CONSEGNA DELL'ESERCIZIO — Trascrivi tali e quali tutte le voci seguenti, escludendo le immagini dalla risposta.

Voci tratte da un dataset di puntamento —
·····
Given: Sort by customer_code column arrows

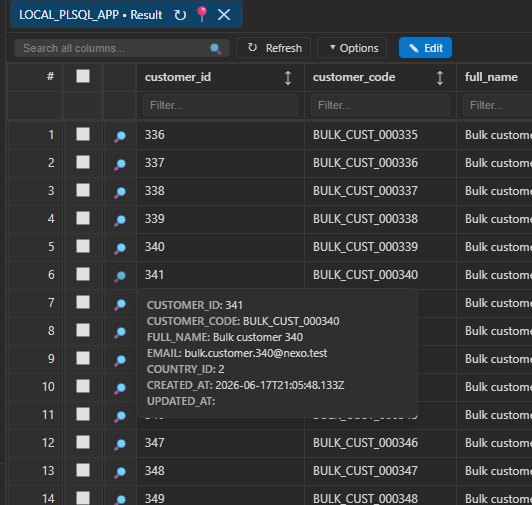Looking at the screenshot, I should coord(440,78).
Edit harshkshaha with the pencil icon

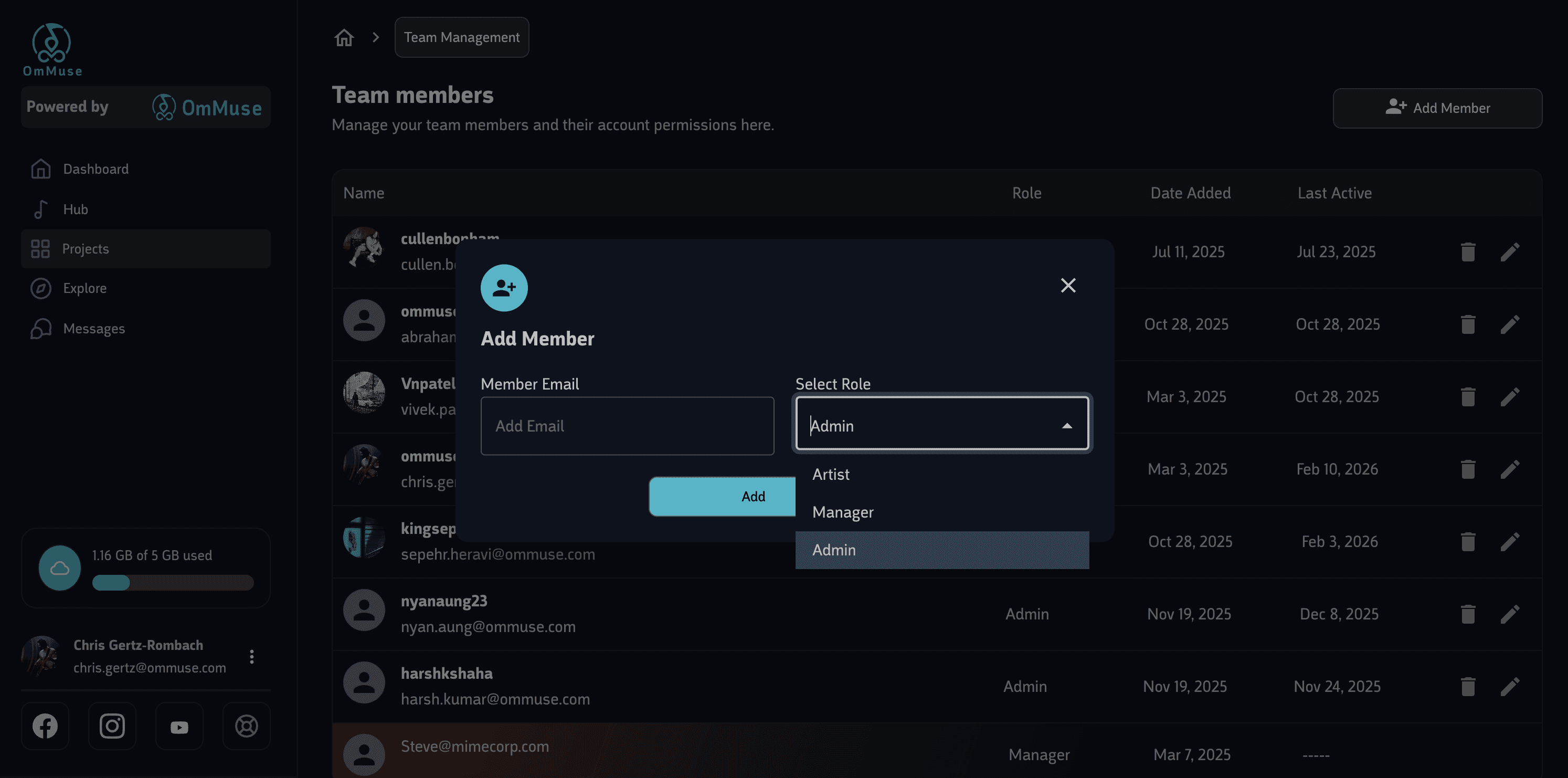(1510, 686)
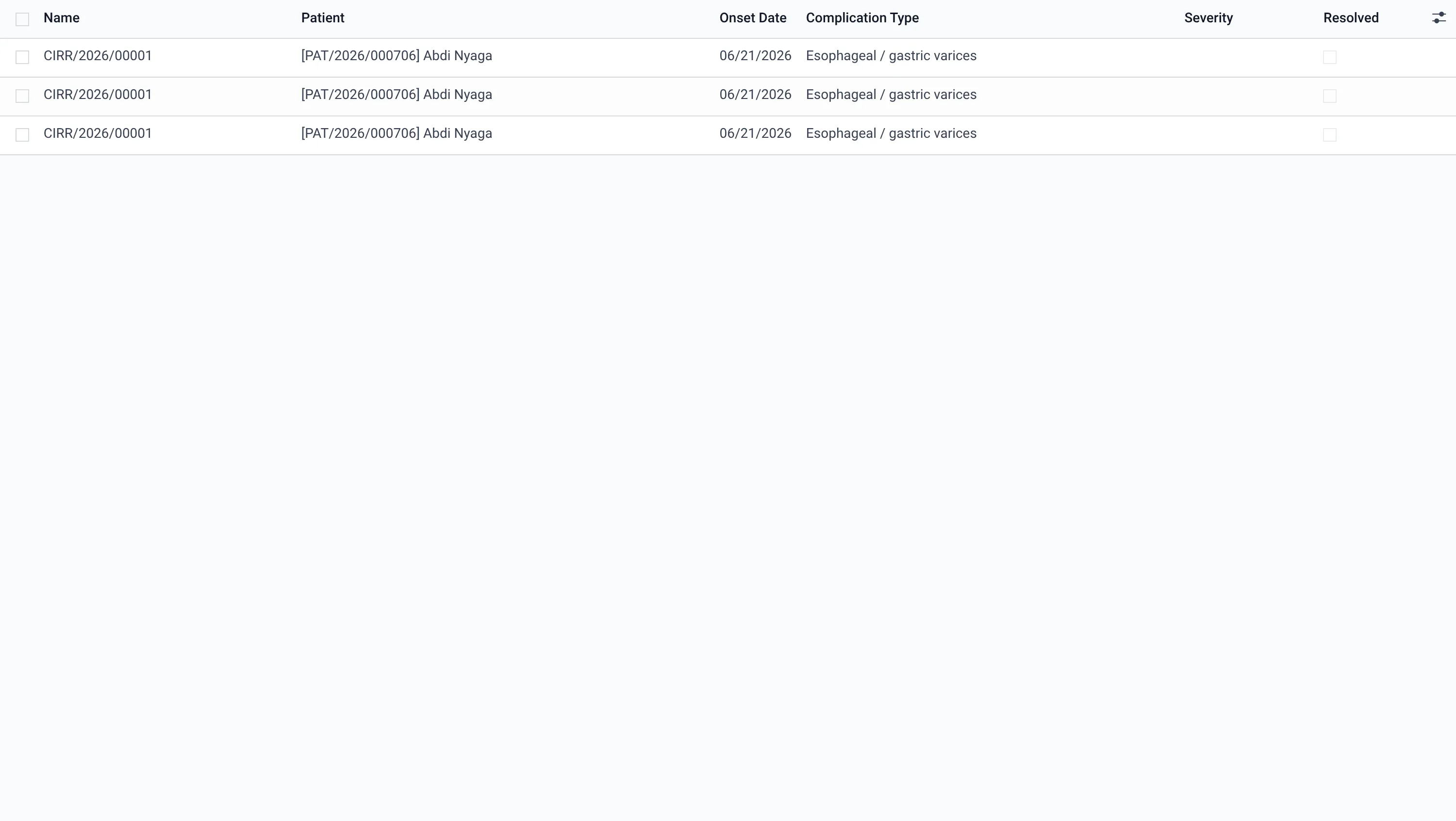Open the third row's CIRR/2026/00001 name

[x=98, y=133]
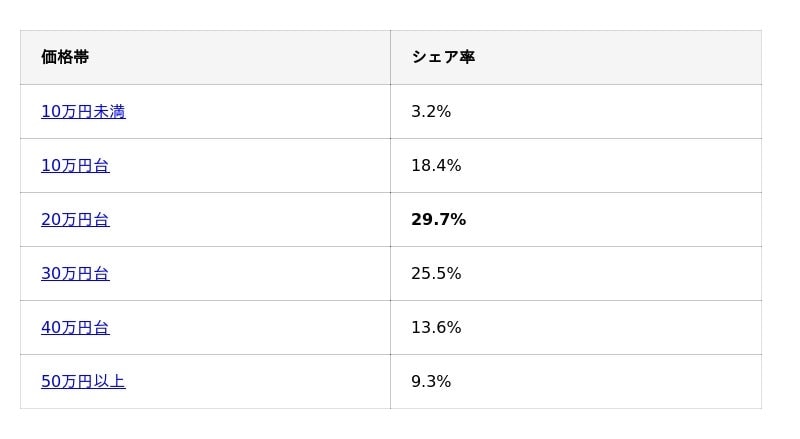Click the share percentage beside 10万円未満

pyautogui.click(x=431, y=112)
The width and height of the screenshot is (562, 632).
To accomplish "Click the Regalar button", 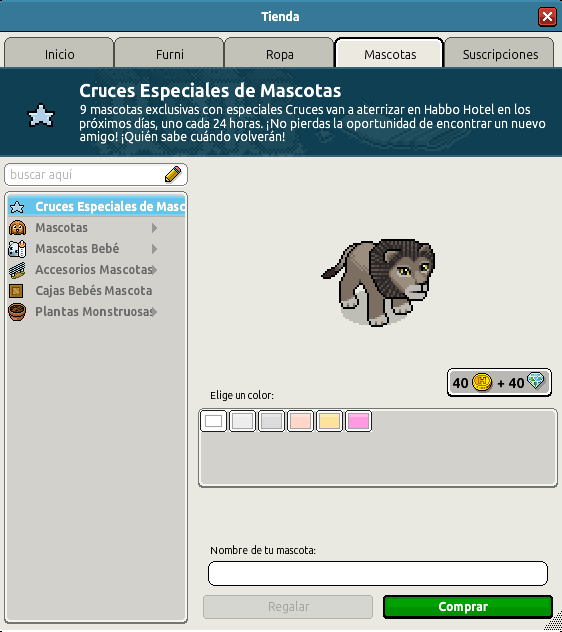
·····
SOLUZIONE DEL COMPITO —
Given: Sort by customer_code column arrows

Looking at the screenshot, I should coord(440,78).
Edit harshkshaha with the pencil icon

(1510, 686)
Open the third row's CIRR/2026/00001 name

[x=98, y=133]
Click the share percentage beside 10万円未満

pyautogui.click(x=431, y=112)
The width and height of the screenshot is (562, 632).
To accomplish "Click the Regalar button", 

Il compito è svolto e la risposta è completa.